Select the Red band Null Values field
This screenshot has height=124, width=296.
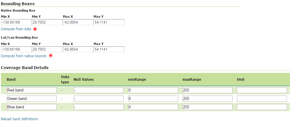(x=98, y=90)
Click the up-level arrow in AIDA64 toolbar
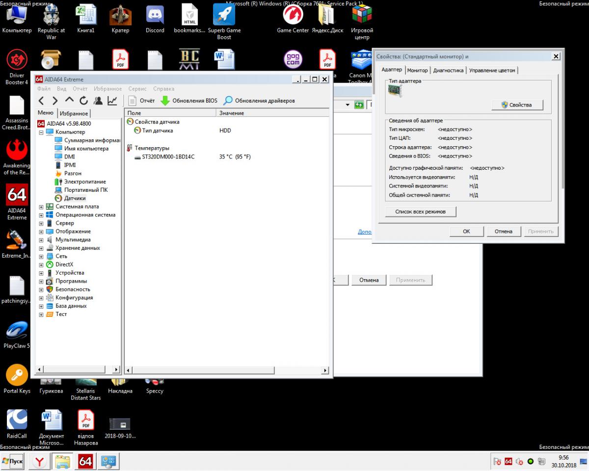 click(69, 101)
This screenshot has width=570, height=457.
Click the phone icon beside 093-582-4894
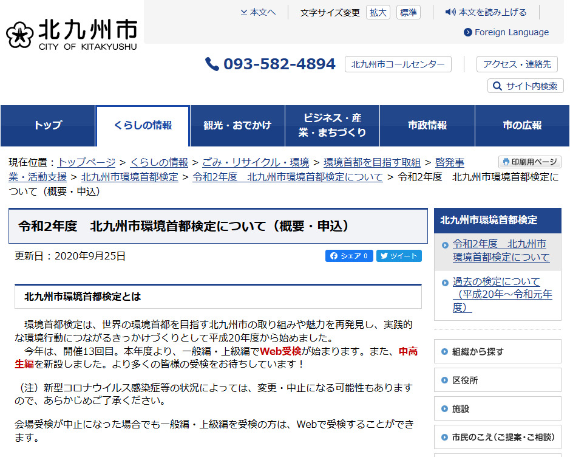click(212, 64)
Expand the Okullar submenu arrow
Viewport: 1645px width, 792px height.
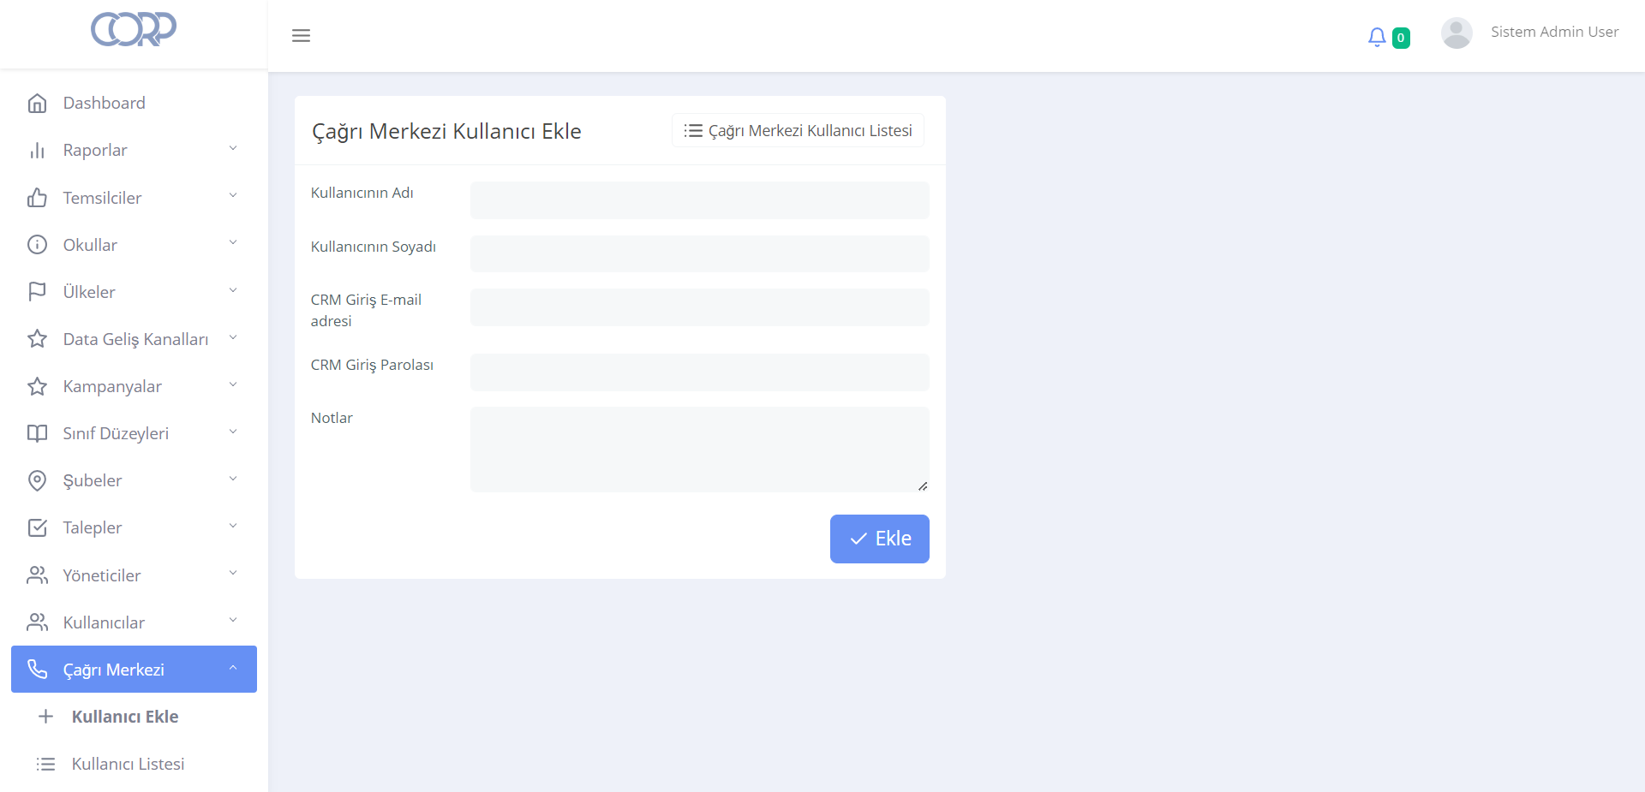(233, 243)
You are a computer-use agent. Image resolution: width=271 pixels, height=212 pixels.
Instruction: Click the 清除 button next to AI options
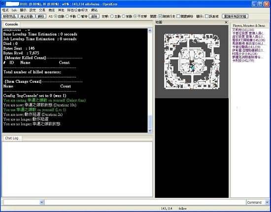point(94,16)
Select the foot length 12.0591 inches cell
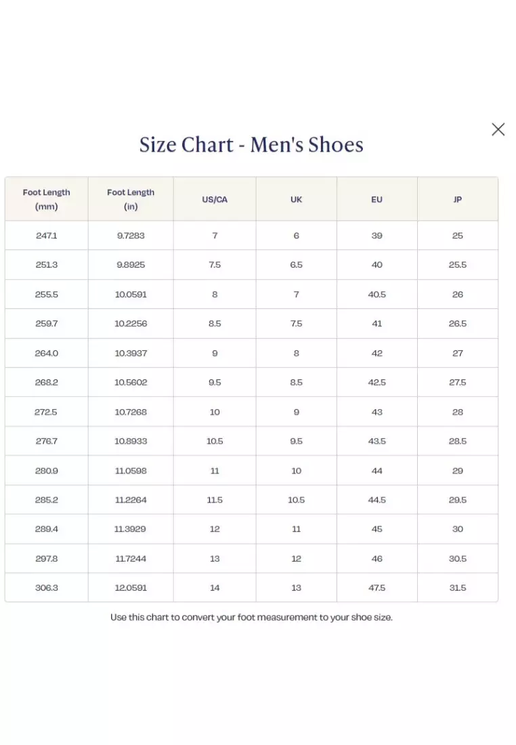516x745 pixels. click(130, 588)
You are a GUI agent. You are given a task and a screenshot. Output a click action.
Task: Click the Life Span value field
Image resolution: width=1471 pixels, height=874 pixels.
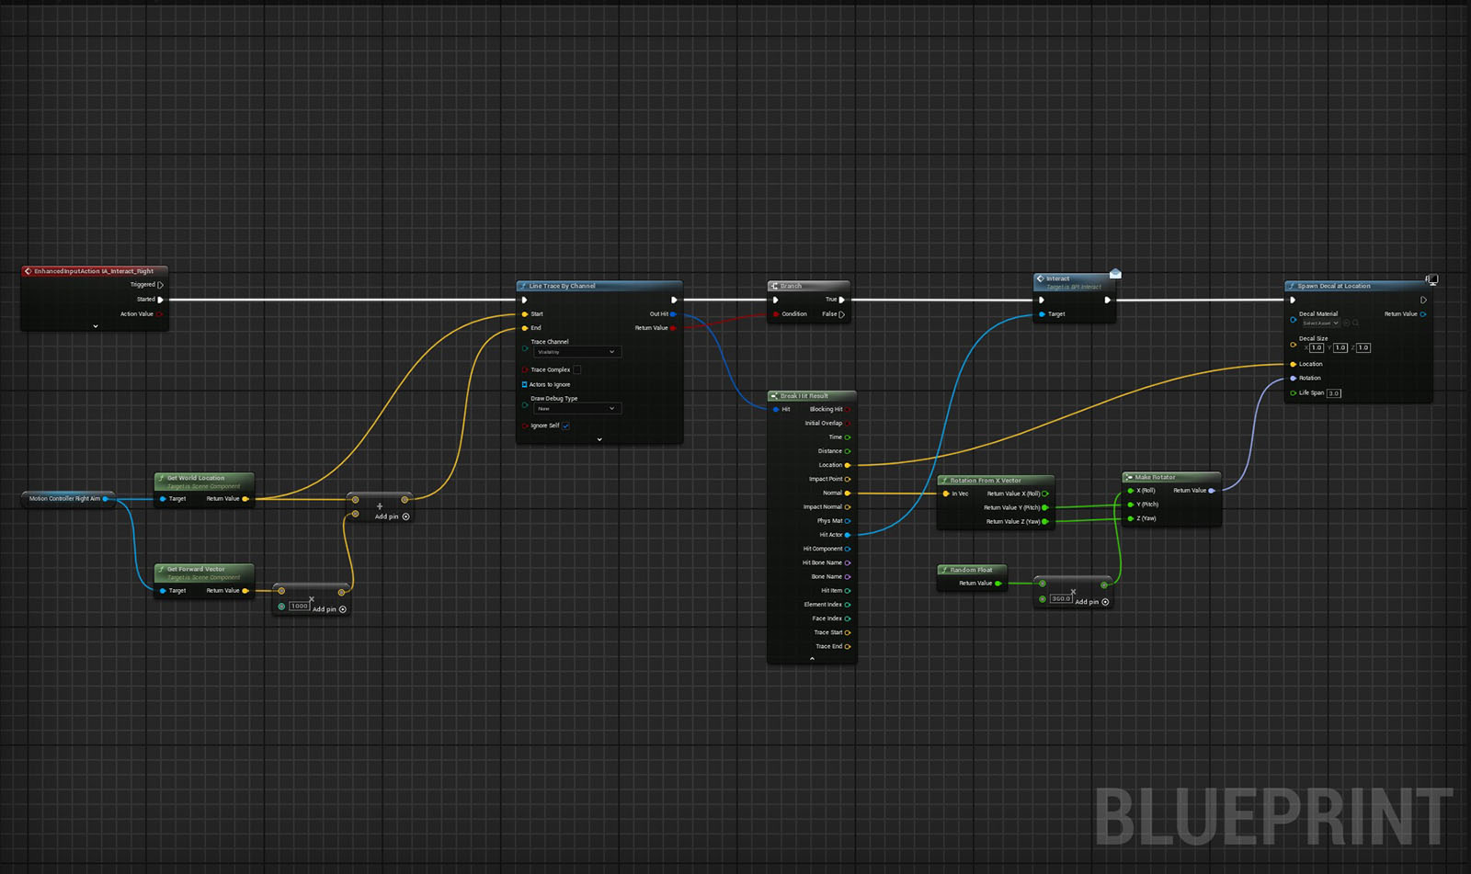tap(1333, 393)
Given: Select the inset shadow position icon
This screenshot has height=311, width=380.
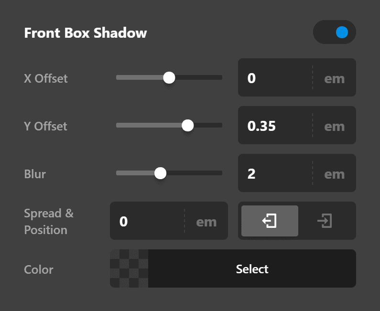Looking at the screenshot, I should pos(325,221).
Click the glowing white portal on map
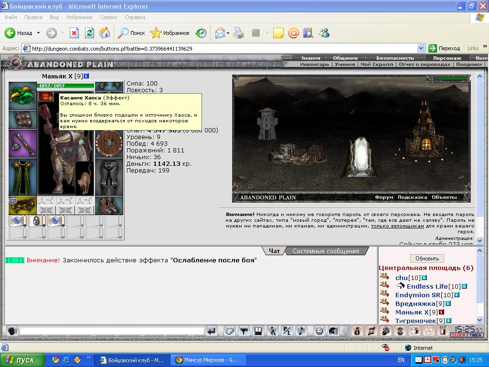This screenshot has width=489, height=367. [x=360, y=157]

- [Work to complete] Please give the number of lines above in which the word "field" appears, without any other text.

- [Problem solution] 2